Sunandan Bhunia obtained his B.Tech. and M.Tech. from Institute of Radiophysics and Electronics, Calcutta University in 2002 and 2004, respectively. He obtained Ph.D. degree in Engineering from Jadavpur University in 2009. He was awarded gold medal from Vidyasagar University for 1st class 1st in Physics (H) in 1999. He is currently working as Associate professor in the department of Electronics and Communication Engineering, Central Institute of Technology, BTAD, Assam. He has published about 40 research article in reputed international & national journal and conferences. His area of research interest includes, Microstrip Antenna, Microstrip Filter, and Frequency Selective Surfaces, VLSI etc.
Debasree Chanda Sarkar was felicitated with a Ph.D. in Engineering from Jadavpur University in the year 2005. She has obtained her M.E. from Bengal Engineering and Science University, Shibpur in the year 1994. She earned her B.E. degree in Electronics and Telecommunication Engineering from Bengal Engineering College (presently known as IIEST, Shibpur) in the year 1991. She is presently working as Scientific Officer (Associate Professor Rank) at the Department of Engineering and Technological Studies, University of Kalyani. Her area of research includes, Microstrip Antenna, Microstrip Filter, Frequency Selective Surfaces, and Artificial Neural Network. She has contributed to numerous research articles in various journals and conferences of repute.
Partha Pratim Sarkar was felicitated with a Ph.D. in Engineering from Jadavpur University in the year 2002. He has obtained his M.E. from Jadavpur University in the year 1994. He earned his B.E. degree in Electronics and Telecommunication Engineering from Bengal Engineering College (presently known as IIEST, Shibpur) in the year 1991. He is presently working in the rank of Professor at the Dept. of Engineering & Technological Studies, University of Kalyani. His area of research includes, Microstrip Antenna, Microstrip Filter, Frequency Selective Surfaces, and Artificial Neural Network. He has contributed to numerous research articles in various journals and conferences of repute. He is also a life Fellow of IETE and IE(India).
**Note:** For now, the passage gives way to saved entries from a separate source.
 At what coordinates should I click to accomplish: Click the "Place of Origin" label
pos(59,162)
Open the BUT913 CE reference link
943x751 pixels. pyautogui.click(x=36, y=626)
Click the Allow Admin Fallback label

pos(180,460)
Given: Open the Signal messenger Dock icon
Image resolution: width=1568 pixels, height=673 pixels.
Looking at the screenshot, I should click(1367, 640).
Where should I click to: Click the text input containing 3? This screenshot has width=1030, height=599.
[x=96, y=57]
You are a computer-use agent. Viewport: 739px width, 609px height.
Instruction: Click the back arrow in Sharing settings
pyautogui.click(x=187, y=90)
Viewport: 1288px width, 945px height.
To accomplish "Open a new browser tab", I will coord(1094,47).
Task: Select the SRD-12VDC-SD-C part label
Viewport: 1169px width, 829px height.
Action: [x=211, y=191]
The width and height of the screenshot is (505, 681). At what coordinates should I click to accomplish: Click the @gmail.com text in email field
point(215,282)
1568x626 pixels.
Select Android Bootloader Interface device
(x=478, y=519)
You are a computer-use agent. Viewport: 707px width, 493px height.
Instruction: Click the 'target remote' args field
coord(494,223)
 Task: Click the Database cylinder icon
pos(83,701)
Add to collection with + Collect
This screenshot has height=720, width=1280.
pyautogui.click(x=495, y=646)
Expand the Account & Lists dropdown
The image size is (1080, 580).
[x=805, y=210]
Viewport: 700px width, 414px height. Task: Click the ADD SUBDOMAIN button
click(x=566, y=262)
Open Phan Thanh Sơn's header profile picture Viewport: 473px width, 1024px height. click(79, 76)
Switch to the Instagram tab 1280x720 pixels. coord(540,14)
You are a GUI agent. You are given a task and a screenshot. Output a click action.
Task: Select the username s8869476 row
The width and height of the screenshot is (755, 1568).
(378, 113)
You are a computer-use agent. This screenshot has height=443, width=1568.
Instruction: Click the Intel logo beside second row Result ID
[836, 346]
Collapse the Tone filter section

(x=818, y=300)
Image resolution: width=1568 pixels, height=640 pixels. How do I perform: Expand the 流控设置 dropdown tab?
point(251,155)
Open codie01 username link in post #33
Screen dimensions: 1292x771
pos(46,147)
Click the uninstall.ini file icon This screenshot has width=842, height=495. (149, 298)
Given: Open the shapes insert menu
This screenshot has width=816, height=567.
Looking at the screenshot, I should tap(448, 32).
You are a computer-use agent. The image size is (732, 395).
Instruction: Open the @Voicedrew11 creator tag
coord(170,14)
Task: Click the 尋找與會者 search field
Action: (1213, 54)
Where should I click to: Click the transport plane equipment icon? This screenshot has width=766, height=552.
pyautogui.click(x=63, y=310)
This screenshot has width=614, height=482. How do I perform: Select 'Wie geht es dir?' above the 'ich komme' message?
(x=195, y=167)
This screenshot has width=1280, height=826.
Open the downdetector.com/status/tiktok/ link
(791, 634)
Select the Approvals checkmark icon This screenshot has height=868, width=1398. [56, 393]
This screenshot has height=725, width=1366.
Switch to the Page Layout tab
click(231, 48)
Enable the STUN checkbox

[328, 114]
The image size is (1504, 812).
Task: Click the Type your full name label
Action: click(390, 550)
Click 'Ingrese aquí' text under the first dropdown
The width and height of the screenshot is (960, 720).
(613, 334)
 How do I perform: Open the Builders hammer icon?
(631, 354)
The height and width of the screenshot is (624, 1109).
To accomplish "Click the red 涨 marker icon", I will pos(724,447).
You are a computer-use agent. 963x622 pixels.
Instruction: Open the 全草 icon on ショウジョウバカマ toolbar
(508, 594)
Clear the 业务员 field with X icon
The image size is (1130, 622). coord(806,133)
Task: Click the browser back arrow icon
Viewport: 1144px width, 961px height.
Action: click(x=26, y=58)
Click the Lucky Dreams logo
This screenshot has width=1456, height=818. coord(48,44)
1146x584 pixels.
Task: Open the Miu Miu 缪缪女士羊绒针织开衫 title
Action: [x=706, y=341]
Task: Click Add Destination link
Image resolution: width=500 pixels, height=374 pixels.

Santosh Kumar Chowdhury obtained his Ph.D. in Engineering from Jadavpur University in the year 1971. He has obtained his M.E. from Jadavpur University in the year 1968. He earned his B.E. degree in Electronics and Telecommunication Engineering from Jadavpur University in the year 1964. He is a Senior Member of IEEE, Life fellow of IETE, Fellow of IE, Fellow of West Bengal Academy of Science and Technology. His area of research includes, Microstrip Antenna, Microstrip Filter, and Frequency Selective Surfaces. He has contributed more than 200 international research articles in various journals and conferences of repute.